If no page size is specified, use the size of the last page.
- Parameters:
width – The width of the new page expressed in default user space units.
height – The height of the new page expressed in default user space units.
- Returns:
The newly appended page
- Raises:
PageSizeNotDefinedError – if width and height are not defined and previous page does not exist.
- insert_blank_page(width: float | Decimal | None = None, height: float | Decimal | None = None, index: int = 0) PageObject [source]
Insert a blank page to this PDF file and return it.
If no page size is specified, use the size of the last page.
- Parameters:
width – The width of the new page expressed in default user space units.
height – The height of the new page expressed in default user space units.
index – Position to add the page.
- Returns:
The newly appended page.
- Raises:
PageSizeNotDefinedError – if width and height are not defined and previous page does not exist.
- property open_destination: None | Destination | TextStringObject | ByteStringObject
- add_js(javascript: str) None [source]
Add JavaScript which will launch upon opening this PDF.
- Parameters:
javascript – Your Javascript.
>>> output.add_js("this.print({bUI:true,bSilent:false,bShrinkToFit:true});") # Example: This will launch the print window when the PDF is opened.
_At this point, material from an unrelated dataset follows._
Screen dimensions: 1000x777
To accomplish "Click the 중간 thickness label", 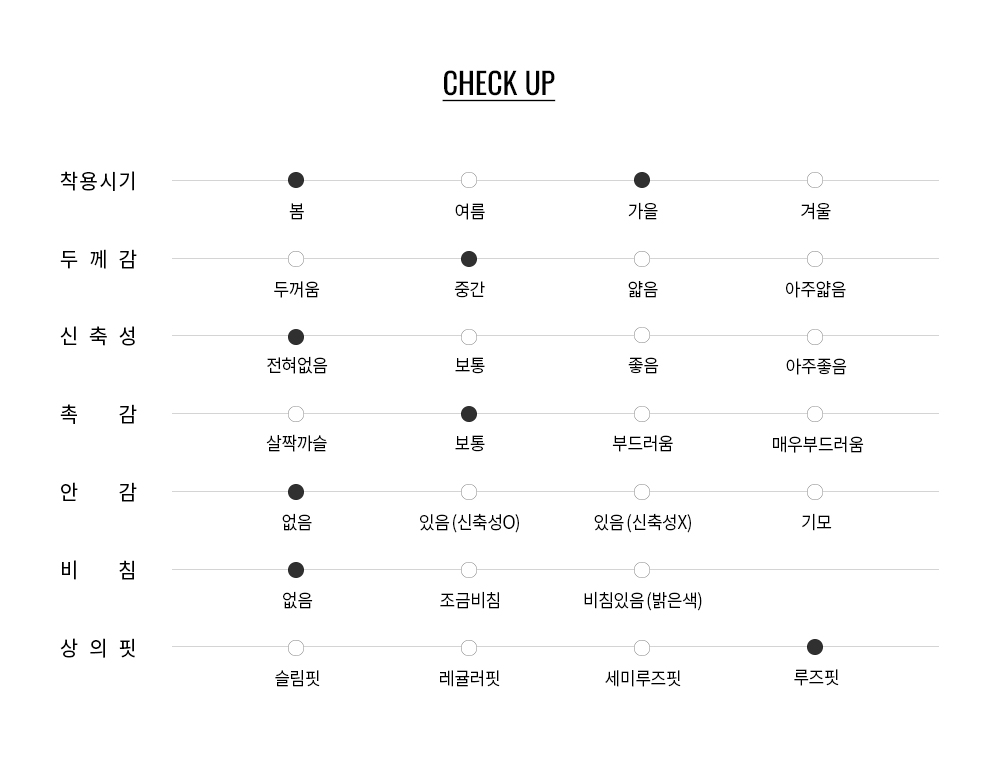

- add_attachment(filename: str, data: str | bytes) None [source]
Embed a file inside the PDF.
Reference: https://opensource.adobe.com/dc-acrobat-sdk-docs/pdfstandards/PDF32000_2008.pdf Section 7.11.3
- Parameters:
filename – The filename to display.
data – The data in the file.
- append_pages_from_reader(reader: PdfReader, after_page_append: Callable[[PageObject], None] | None = None) None [source]
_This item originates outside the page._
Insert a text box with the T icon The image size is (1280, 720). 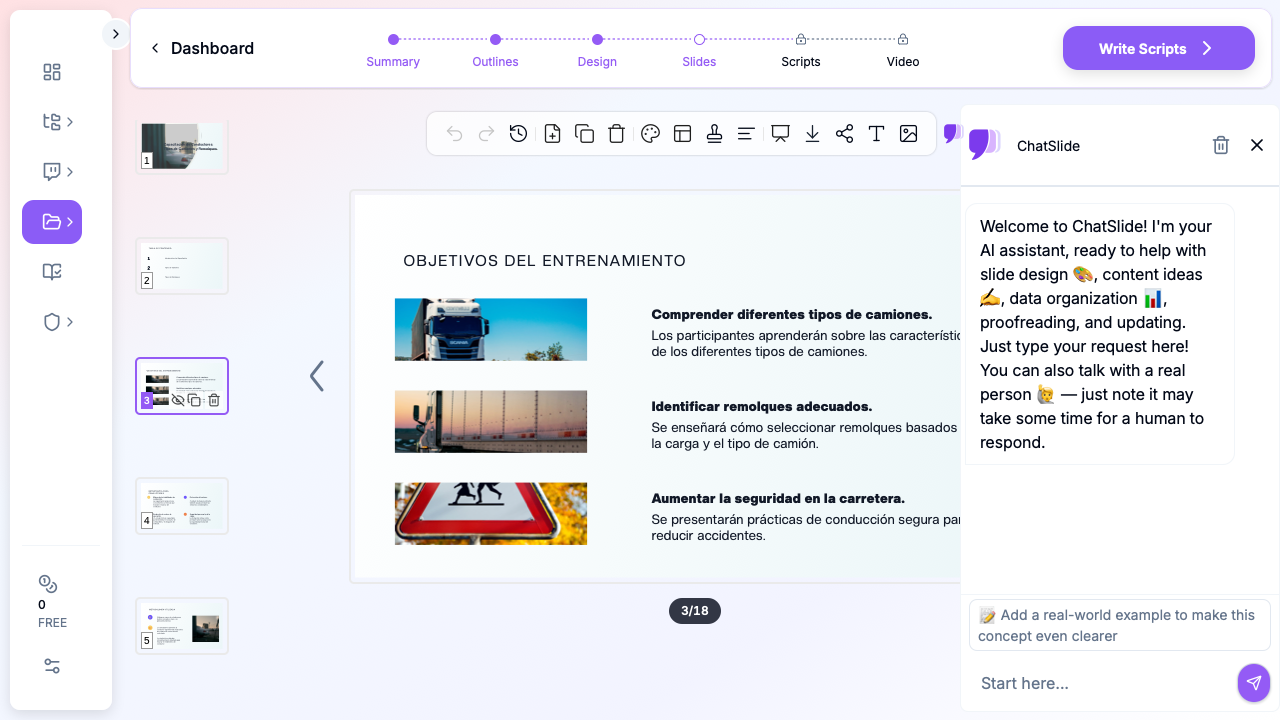tap(876, 134)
Copy pages from reader to writer. Includes an optional callback parameter which is invoked after pages are appended to the writer.
append
should be preferred.- Parameters:
reader – a PdfReader object from which to copy page annotations to this writer object. The writer’s annots will then be updated.
after_page_append – Callback function that is invoked after each page is appended to the writer. Signature includes a reference to the appended page (delegates to append_pages_from_reader). The single parameter of the callback is a reference to the page just appended to the document.
- update_page_form_field_values(page: ~pypdf._page.PageObject | ~typing.List[~pypdf._page.PageObject] | None, fields: ~typing.Dict[str, ~typing.Any], flags: ~pypdf.constants.FieldFlag = <FieldFlag: 0>, auto_regenerate: bool | None = True) None [source]
Update the form field values for a given page from a fields dictionary.
Copy field texts and values from fields to page. If the field links to a parent object, add the information to the parent.
- Parameters:
page – PageObject - references PDF writer’s page where the annotations and field data will be updated. List[Pageobject] - provides list of page to be processsed. None - all pages.
fields – a Python dictionary of field names (/T) and text values (/V).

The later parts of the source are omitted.